• [The task] Give back, exactly as written, the lines of the listing from the top through the line holding "The image size is (1434, 477).", and nothing more. Exclude pictures.

════════

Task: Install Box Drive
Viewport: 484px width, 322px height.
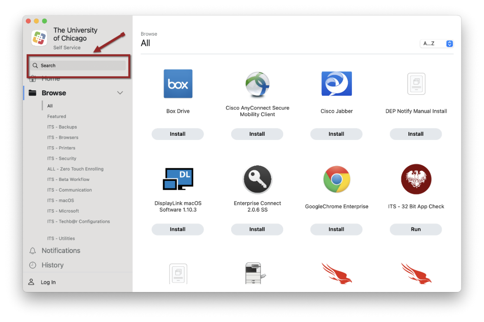Action: coord(178,134)
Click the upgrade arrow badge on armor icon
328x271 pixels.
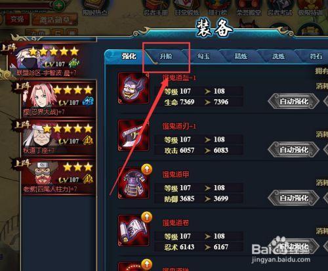(147, 169)
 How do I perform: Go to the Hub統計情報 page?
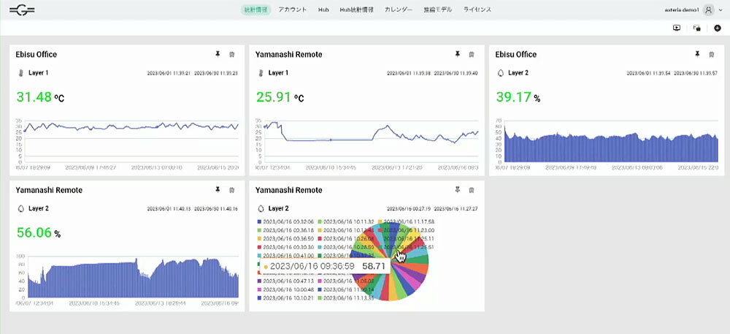[x=356, y=10]
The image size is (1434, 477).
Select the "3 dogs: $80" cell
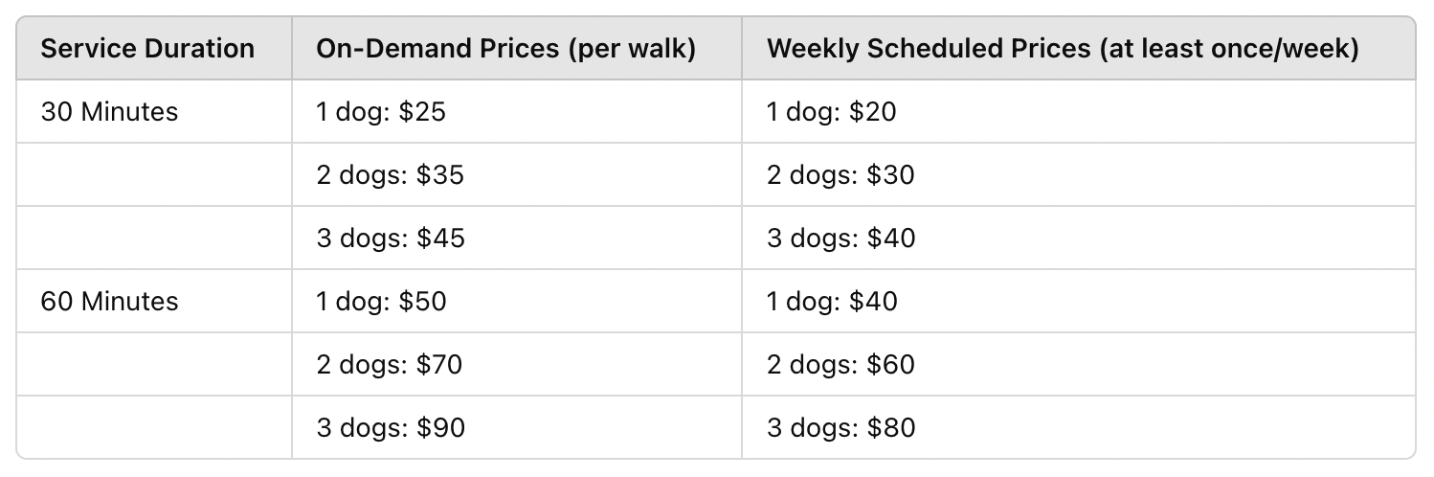coord(840,428)
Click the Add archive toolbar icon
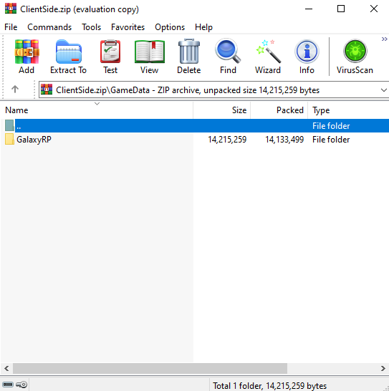 pyautogui.click(x=27, y=57)
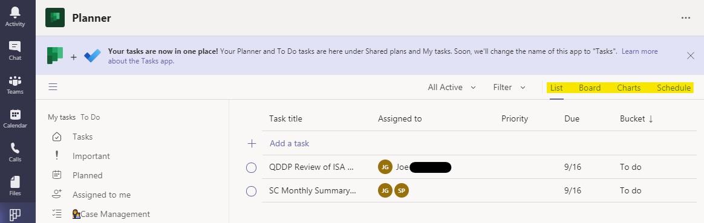704x223 pixels.
Task: Select Assigned to me list
Action: (102, 195)
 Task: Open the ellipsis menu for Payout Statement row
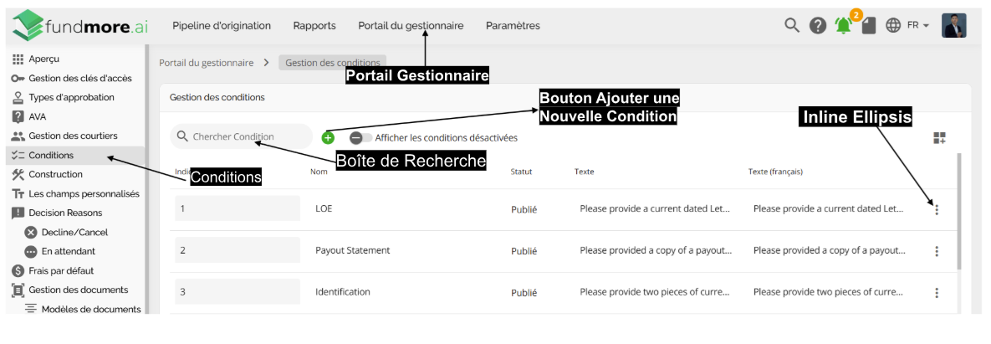pyautogui.click(x=937, y=251)
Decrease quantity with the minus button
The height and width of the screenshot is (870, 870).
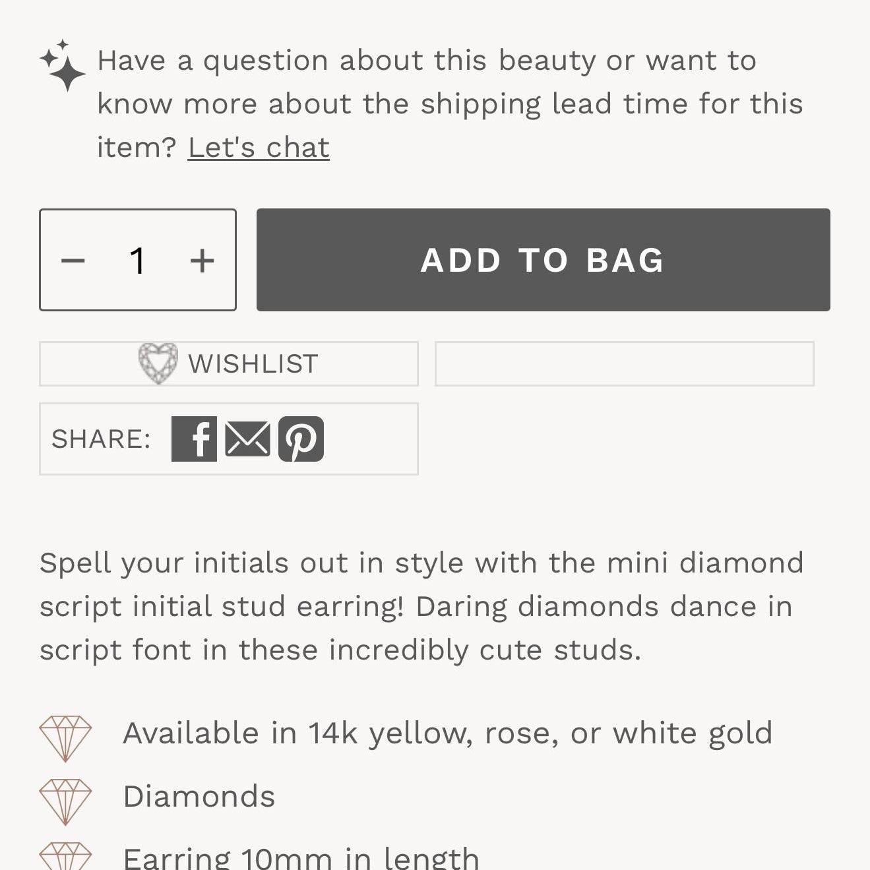click(73, 261)
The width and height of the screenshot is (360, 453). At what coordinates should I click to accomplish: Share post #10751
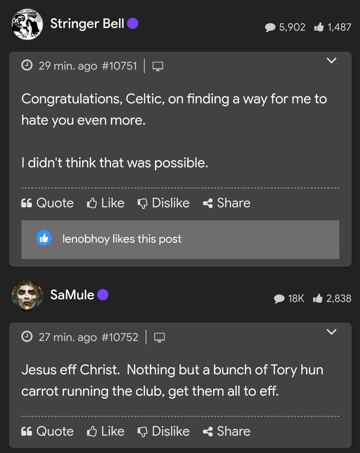226,203
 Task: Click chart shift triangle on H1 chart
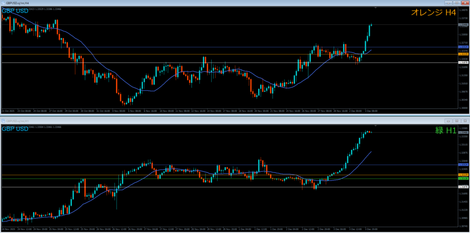tap(376, 125)
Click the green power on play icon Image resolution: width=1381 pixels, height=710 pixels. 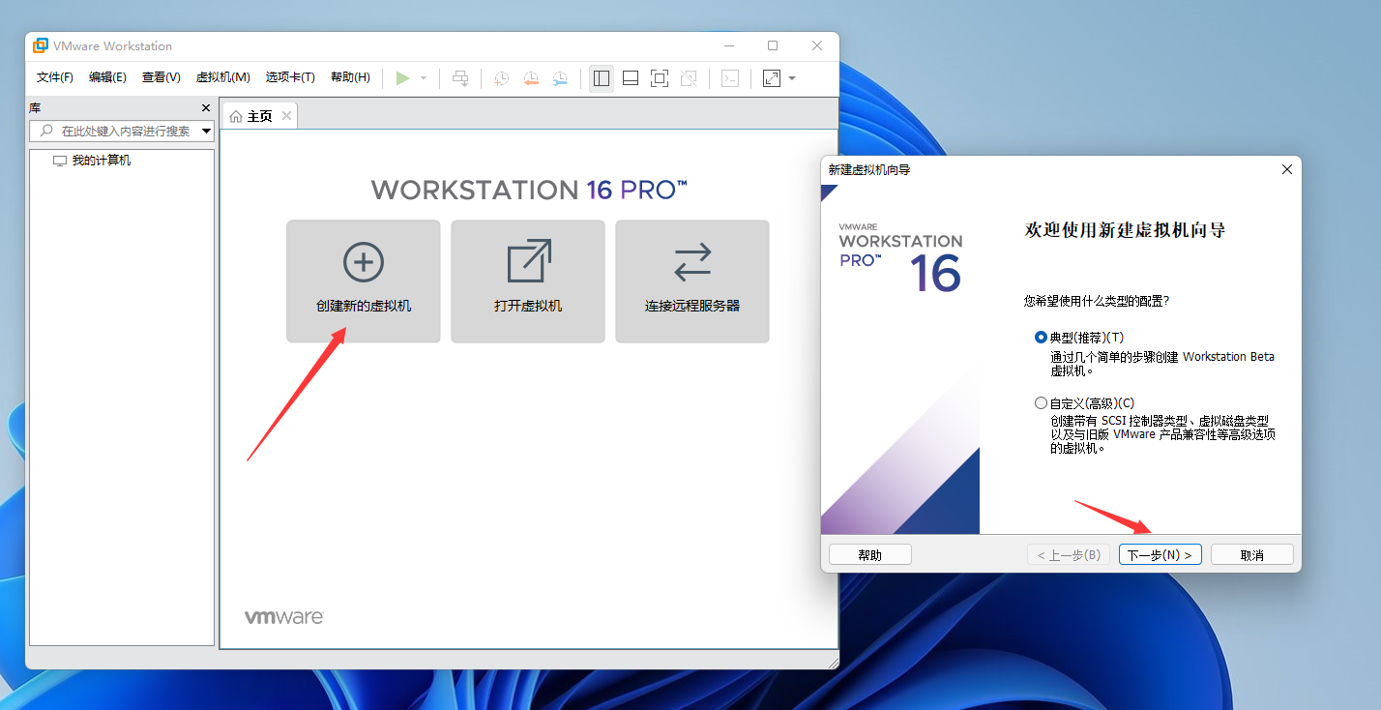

════════

• [Exercise solution]
Task: Install Box Drive
Viewport: 484px width, 322px height.
Action: coord(178,134)
Click the upgrade arrow badge on armor icon
328x271 pixels.
(147, 169)
 How do I perform: Go to the Hub統計情報 page?
[x=356, y=10]
The image size is (1434, 477).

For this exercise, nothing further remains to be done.